━━ Input data ━━
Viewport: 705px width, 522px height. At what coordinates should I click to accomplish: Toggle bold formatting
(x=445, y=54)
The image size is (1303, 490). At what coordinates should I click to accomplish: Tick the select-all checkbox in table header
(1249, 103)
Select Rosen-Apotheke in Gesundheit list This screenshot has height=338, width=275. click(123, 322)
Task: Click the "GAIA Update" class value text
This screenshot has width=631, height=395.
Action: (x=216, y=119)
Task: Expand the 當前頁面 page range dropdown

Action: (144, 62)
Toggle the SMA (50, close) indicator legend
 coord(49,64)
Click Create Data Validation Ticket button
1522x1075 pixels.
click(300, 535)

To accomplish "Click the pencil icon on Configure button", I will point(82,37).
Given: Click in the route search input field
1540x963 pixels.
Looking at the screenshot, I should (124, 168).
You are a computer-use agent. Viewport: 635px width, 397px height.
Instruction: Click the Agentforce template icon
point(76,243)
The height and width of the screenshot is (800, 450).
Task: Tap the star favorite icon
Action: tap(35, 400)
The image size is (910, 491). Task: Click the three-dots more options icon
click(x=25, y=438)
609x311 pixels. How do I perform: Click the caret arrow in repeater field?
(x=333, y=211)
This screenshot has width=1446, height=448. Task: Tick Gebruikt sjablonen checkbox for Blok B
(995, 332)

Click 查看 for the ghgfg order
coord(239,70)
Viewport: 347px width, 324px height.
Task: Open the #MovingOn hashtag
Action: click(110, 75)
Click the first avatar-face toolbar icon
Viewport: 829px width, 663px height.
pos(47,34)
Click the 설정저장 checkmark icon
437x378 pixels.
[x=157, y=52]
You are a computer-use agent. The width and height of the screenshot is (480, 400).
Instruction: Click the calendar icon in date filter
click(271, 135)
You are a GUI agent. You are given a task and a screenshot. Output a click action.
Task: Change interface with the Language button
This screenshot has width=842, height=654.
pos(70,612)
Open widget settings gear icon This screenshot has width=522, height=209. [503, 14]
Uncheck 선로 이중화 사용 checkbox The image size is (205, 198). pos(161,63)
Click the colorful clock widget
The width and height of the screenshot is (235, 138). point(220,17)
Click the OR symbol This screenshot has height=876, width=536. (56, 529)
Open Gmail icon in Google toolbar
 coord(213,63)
━━━
# About this task:
Output every entry exactly as it appears.

# Exercise response:
Viewport: 705px width, 522px height. At what coordinates should I click to accomplish: Toggle bold formatting
(x=445, y=54)
The image size is (1303, 490). At what coordinates should I click to accomplish: Tick the select-all checkbox in table header
(1249, 103)
Select Rosen-Apotheke in Gesundheit list This screenshot has height=338, width=275. click(123, 322)
Task: Click the "GAIA Update" class value text
This screenshot has width=631, height=395.
Action: (x=216, y=119)
Task: Expand the 當前頁面 page range dropdown

Action: (144, 62)
Toggle the SMA (50, close) indicator legend
 coord(49,64)
Click Create Data Validation Ticket button
1522x1075 pixels.
click(300, 535)

To accomplish "Click the pencil icon on Configure button", I will point(82,37).
Given: Click in the route search input field
1540x963 pixels.
Looking at the screenshot, I should (124, 168).
You are a computer-use agent. Viewport: 635px width, 397px height.
Instruction: Click the Agentforce template icon
point(76,243)
The height and width of the screenshot is (800, 450).
Task: Tap the star favorite icon
Action: tap(35, 400)
The image size is (910, 491). Task: Click the three-dots more options icon
click(x=25, y=438)
609x311 pixels. How do I perform: Click the caret arrow in repeater field?
(x=333, y=211)
This screenshot has width=1446, height=448. Task: Tick Gebruikt sjablonen checkbox for Blok B
(995, 332)

Click 查看 for the ghgfg order
coord(239,70)
Viewport: 347px width, 324px height.
Task: Open the #MovingOn hashtag
Action: click(110, 75)
Click the first avatar-face toolbar icon
Viewport: 829px width, 663px height.
pos(47,34)
Click the 설정저장 checkmark icon
437x378 pixels.
[x=157, y=52]
You are a computer-use agent. The width and height of the screenshot is (480, 400).
Instruction: Click the calendar icon in date filter
click(271, 135)
You are a GUI agent. You are given a task and a screenshot. Output a click action.
Task: Change interface with the Language button
This screenshot has width=842, height=654.
pos(70,612)
Open widget settings gear icon This screenshot has width=522, height=209. [503, 14]
Uncheck 선로 이중화 사용 checkbox The image size is (205, 198). pos(161,63)
Click the colorful clock widget
The width and height of the screenshot is (235, 138). point(220,17)
Click the OR symbol This screenshot has height=876, width=536. (56, 529)
Open Gmail icon in Google toolbar
 coord(213,63)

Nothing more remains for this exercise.